TASK PROMPT: Would you give again, exactly as written, the lines from the opening of the records to the line with "Task: Click the candlestick chart type icon", that line included and pictures excluded?

Pixel coordinate grounding data:
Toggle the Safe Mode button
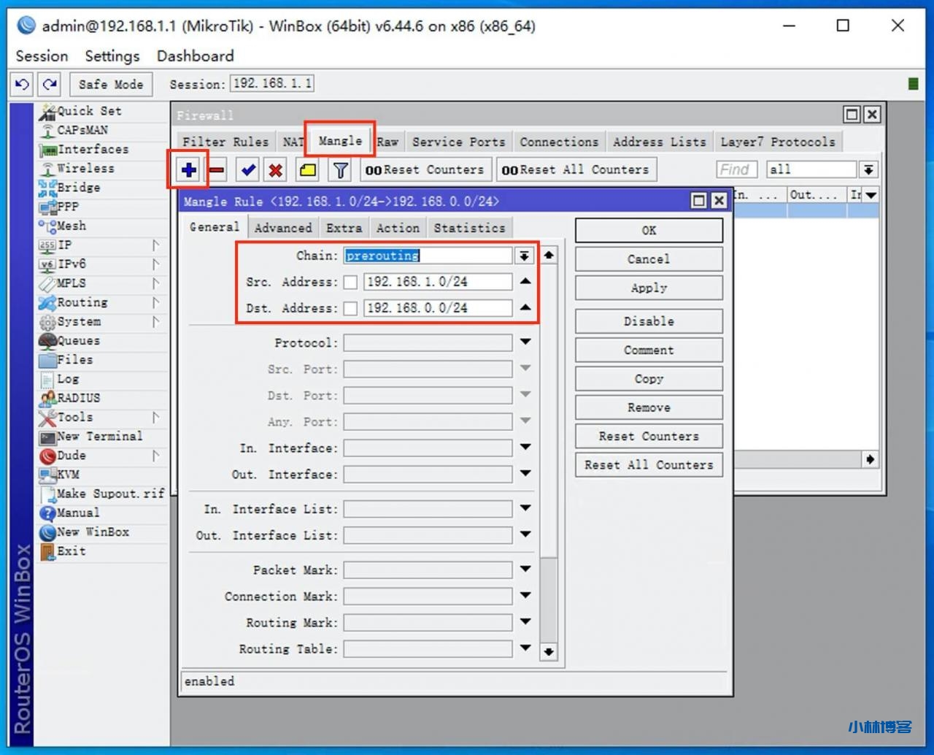Screen dimensions: 934x755 [111, 85]
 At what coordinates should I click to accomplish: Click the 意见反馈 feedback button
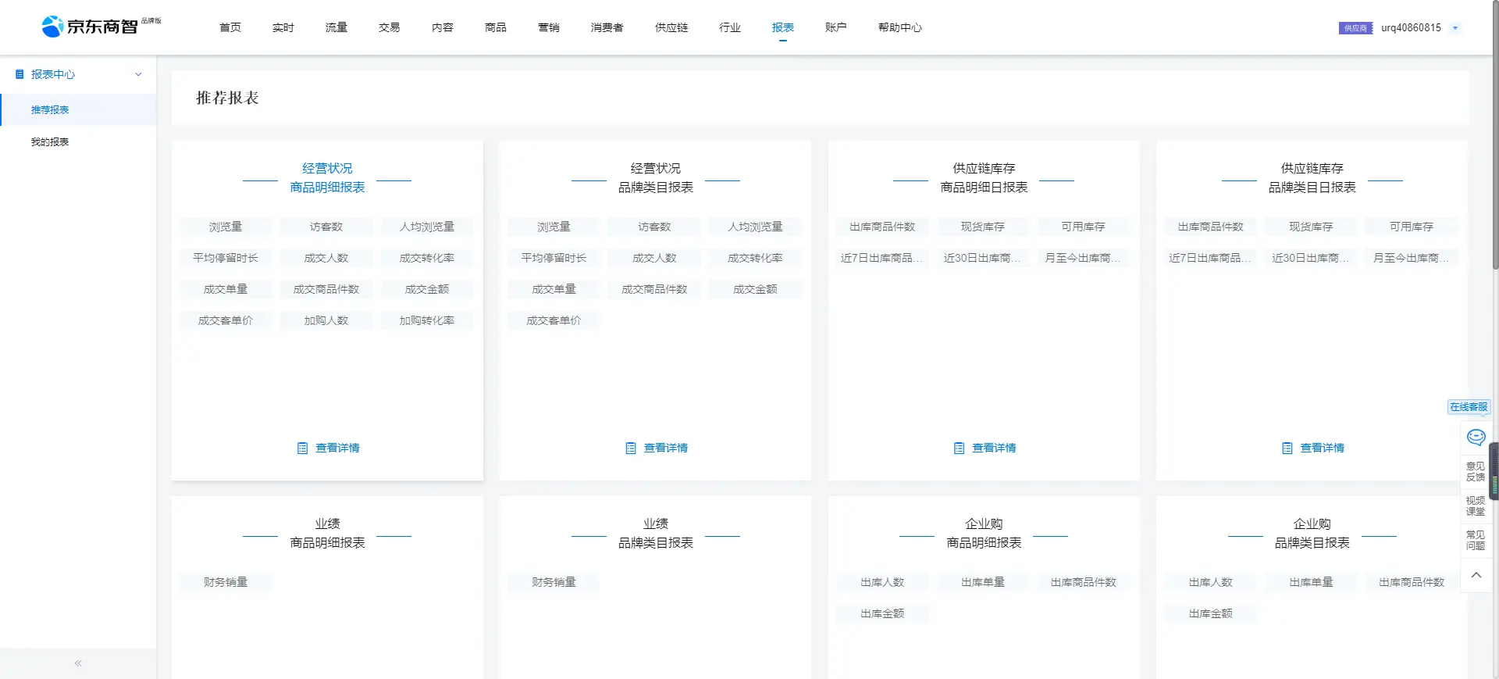[1475, 472]
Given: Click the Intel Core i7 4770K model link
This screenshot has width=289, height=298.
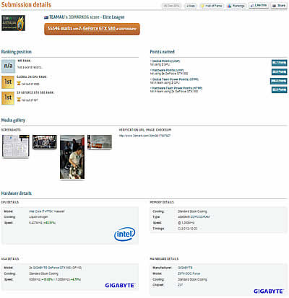Looking at the screenshot, I should coord(47,211).
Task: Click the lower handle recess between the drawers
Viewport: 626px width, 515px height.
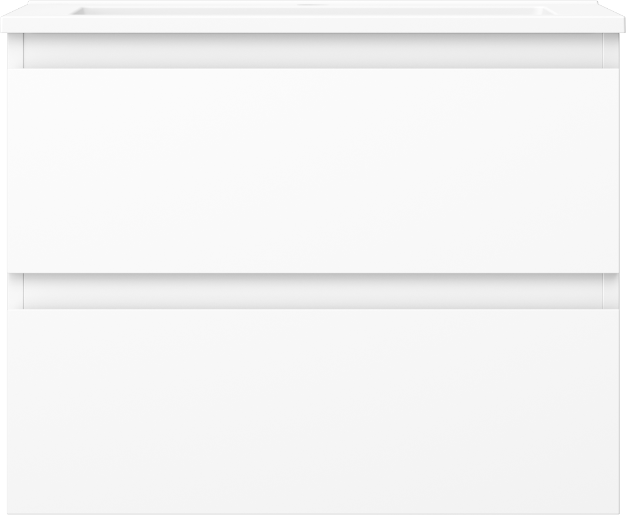Action: [x=313, y=291]
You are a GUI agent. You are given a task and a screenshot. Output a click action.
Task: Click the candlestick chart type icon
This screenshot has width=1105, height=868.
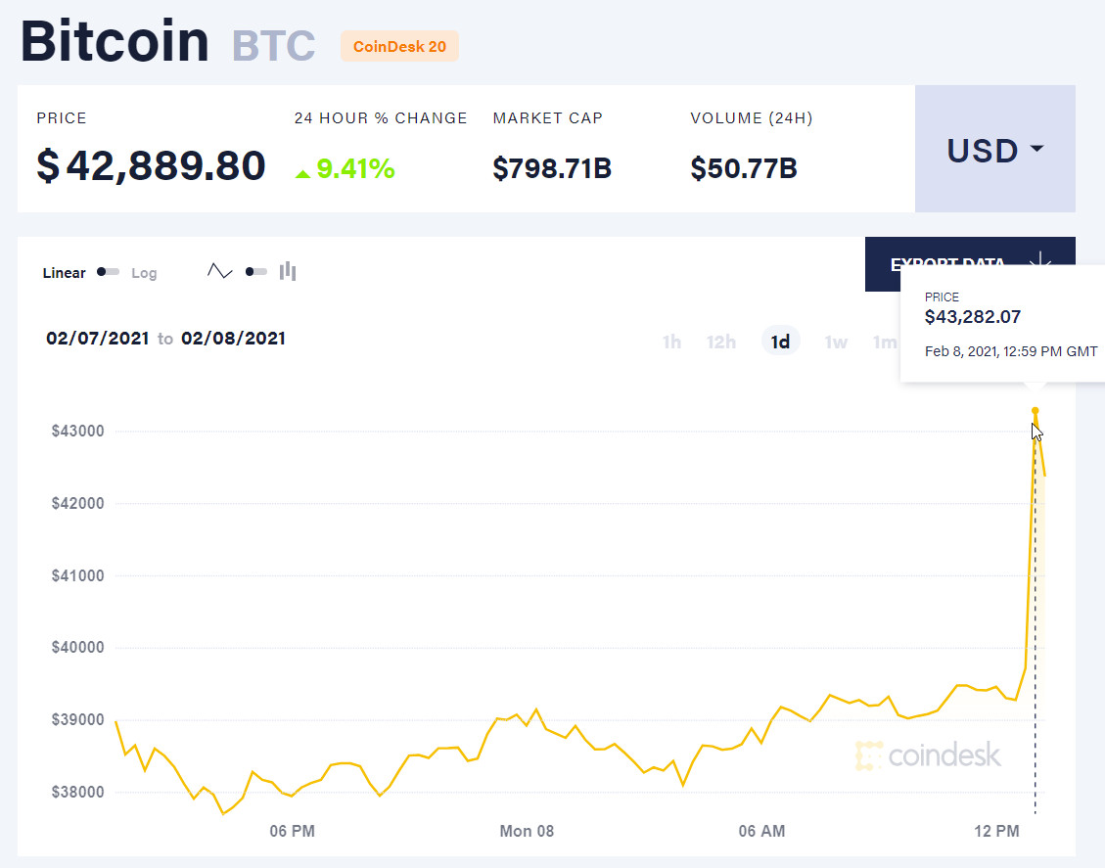288,271
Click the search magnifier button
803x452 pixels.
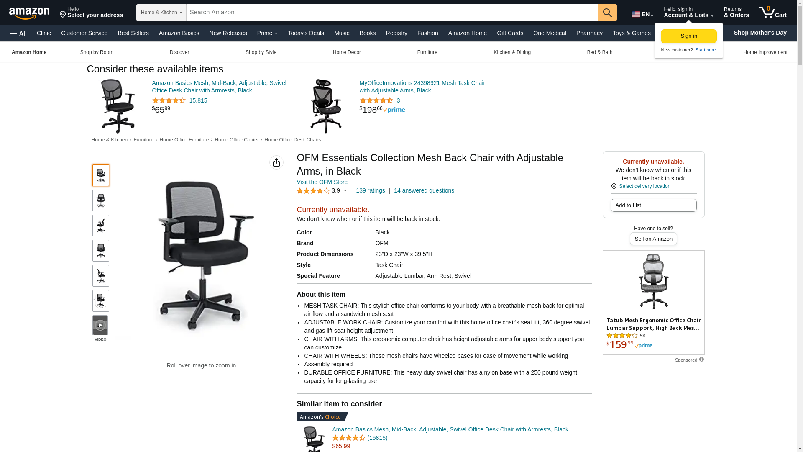pyautogui.click(x=607, y=13)

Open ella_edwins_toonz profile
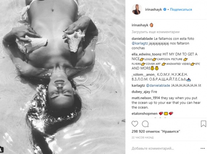(147, 54)
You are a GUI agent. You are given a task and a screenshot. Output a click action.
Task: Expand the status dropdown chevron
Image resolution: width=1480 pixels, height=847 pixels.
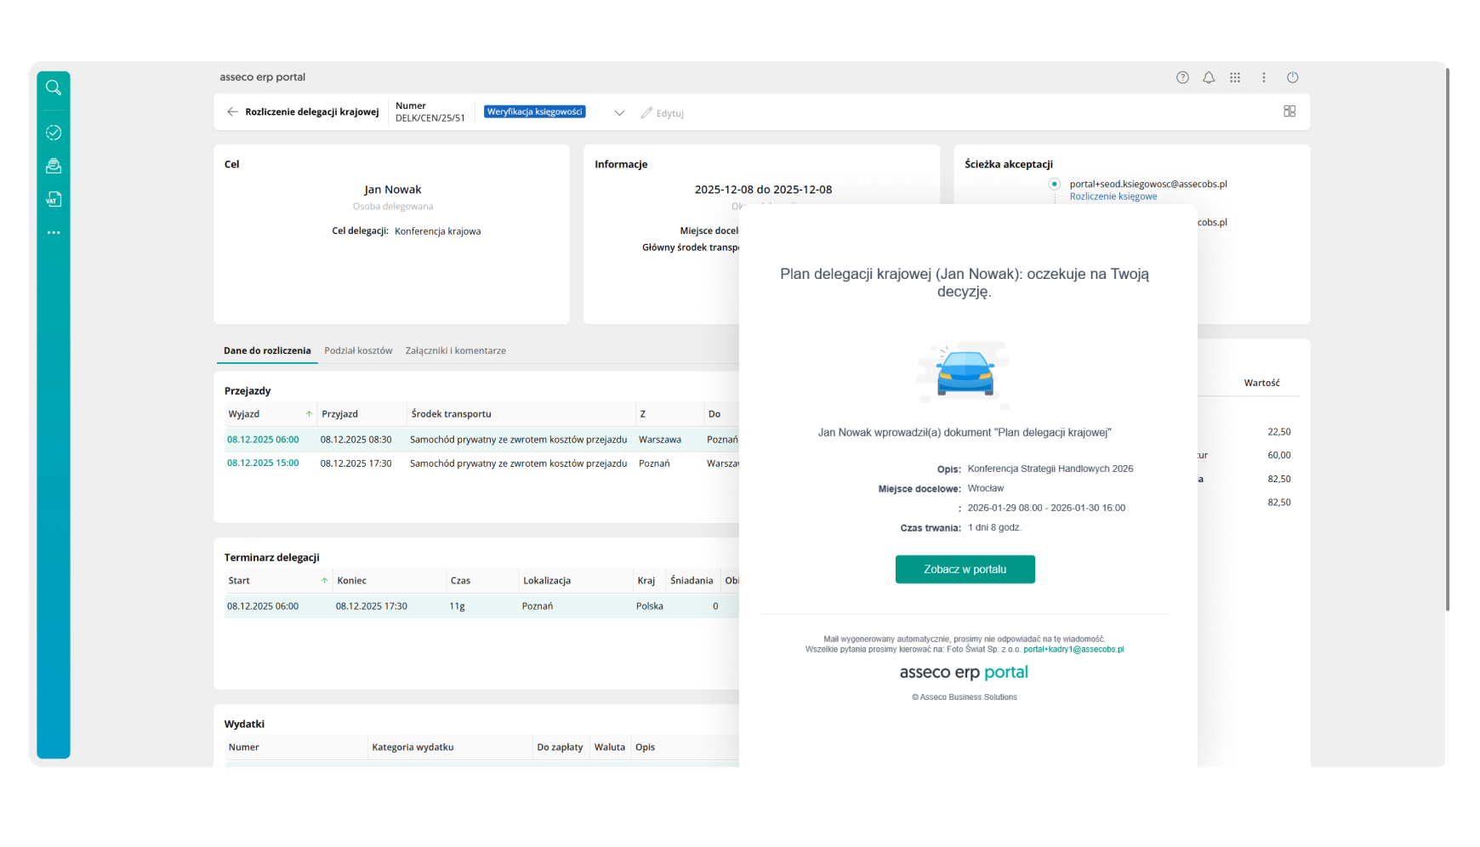tap(619, 113)
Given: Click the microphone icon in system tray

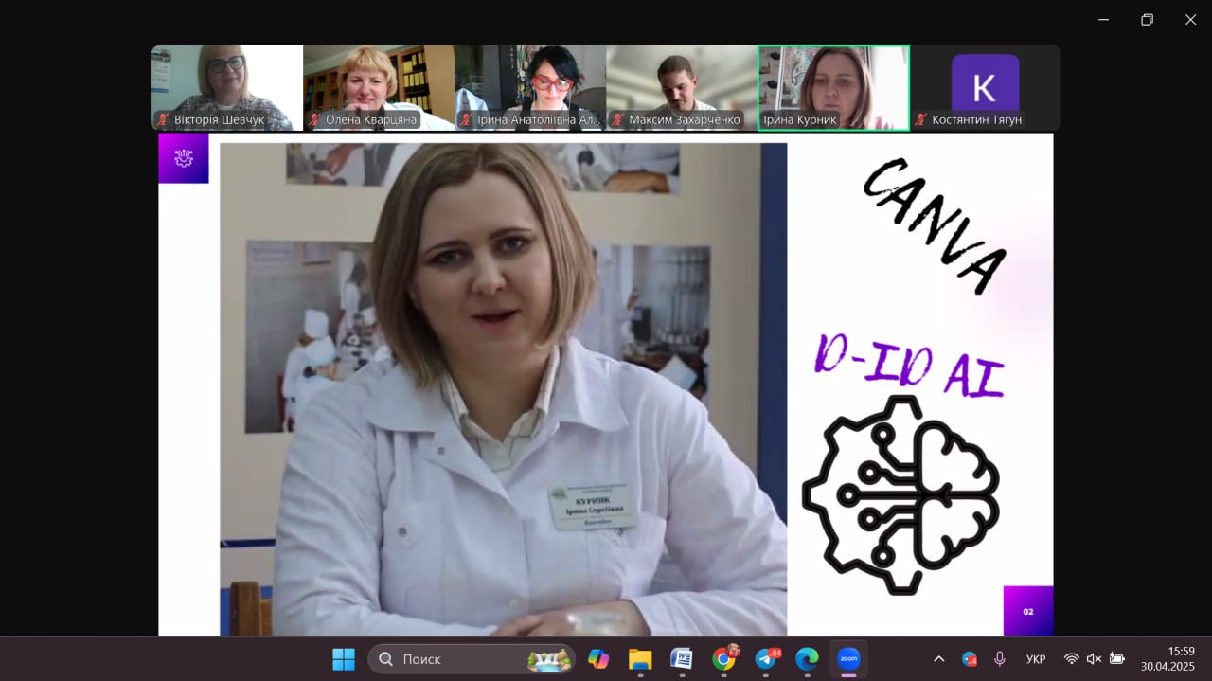Looking at the screenshot, I should [x=1000, y=659].
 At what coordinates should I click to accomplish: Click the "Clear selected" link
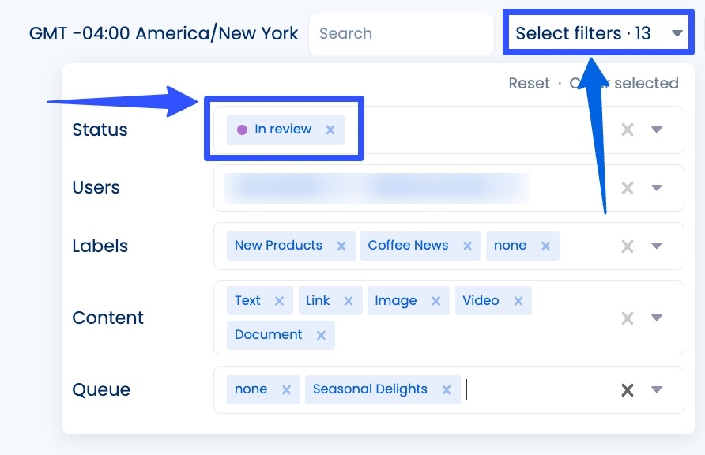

RESULT:
Toggle the Safe Mode button
Screen dimensions: 934x755 [111, 85]
 At what coordinates should I click to accomplish: Click the 意见反馈 feedback button
[1475, 472]
Given: Click the Intel Core i7 4770K model link
This screenshot has width=289, height=298.
Looking at the screenshot, I should coord(47,211).
Task: Click the lower handle recess between the drawers
Viewport: 626px width, 515px height.
Action: [x=313, y=291]
You are a GUI agent. You are given a task and a screenshot. Output a click action.
Task: Click the candlestick chart type icon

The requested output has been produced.